Pointing records for text and elements

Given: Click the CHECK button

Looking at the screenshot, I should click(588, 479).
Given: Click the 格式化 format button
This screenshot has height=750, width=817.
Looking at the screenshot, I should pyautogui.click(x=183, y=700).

Exercise details
Write out the lines above again, putting "control" wherever "button" appears and leaving everything else untouched.

Task result
Given: Click the CHECK control

Looking at the screenshot, I should click(588, 479).
Given: Click the 格式化 format control
This screenshot has height=750, width=817.
Looking at the screenshot, I should pyautogui.click(x=183, y=700).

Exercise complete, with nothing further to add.